[Items listed in a dataset]
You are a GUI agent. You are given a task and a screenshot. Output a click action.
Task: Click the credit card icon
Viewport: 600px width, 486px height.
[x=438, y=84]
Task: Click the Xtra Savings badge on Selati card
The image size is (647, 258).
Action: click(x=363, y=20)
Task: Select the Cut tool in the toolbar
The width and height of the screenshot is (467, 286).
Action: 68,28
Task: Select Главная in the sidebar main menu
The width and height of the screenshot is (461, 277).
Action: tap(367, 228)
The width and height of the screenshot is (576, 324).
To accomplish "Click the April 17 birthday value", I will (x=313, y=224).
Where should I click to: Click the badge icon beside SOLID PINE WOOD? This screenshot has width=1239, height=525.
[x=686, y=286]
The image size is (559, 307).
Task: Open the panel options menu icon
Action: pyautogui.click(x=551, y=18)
---
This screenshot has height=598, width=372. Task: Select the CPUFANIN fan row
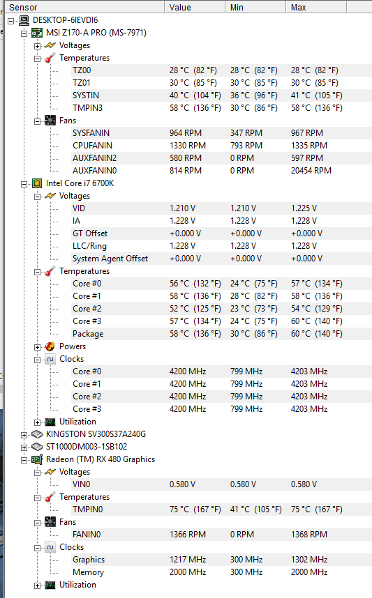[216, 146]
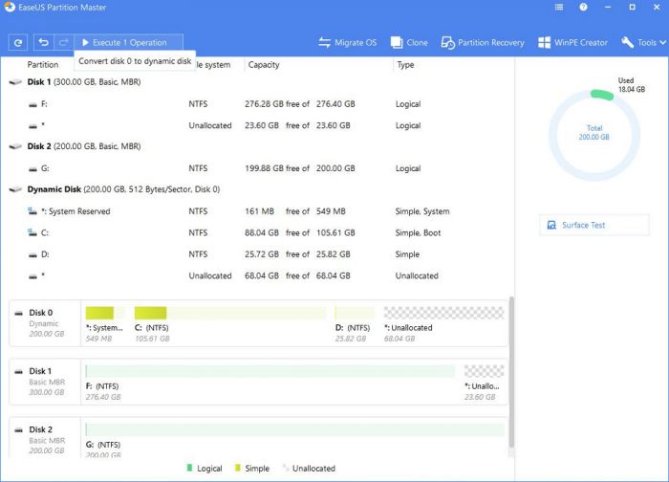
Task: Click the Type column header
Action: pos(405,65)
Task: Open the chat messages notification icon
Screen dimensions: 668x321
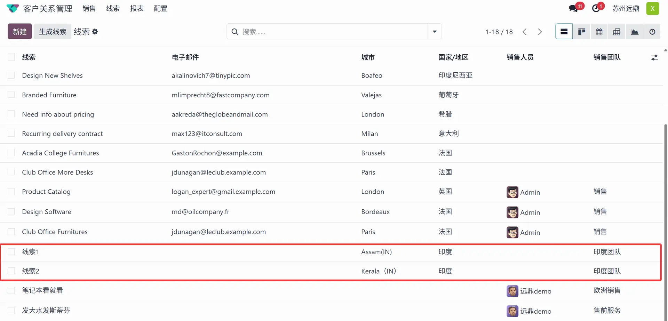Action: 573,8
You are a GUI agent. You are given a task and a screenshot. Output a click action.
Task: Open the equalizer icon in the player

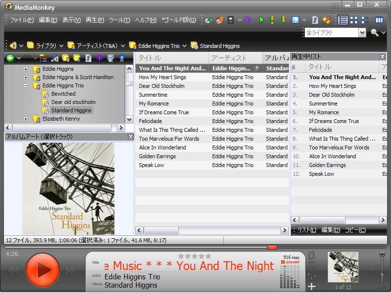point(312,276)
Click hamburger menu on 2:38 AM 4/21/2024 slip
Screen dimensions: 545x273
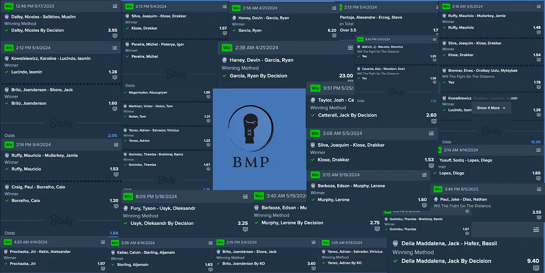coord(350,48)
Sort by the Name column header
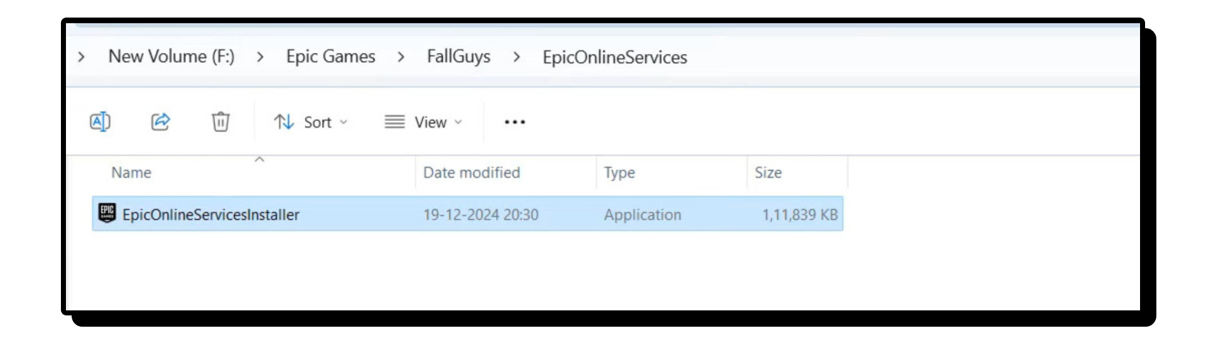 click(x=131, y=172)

■ Directions for this task ■
Some lines in the data above hold the string "card". Find and copy each of them.

■ Answer to the problem ■
Task: Click the credit card icon
Task: Click the Xtra Savings badge on Selati card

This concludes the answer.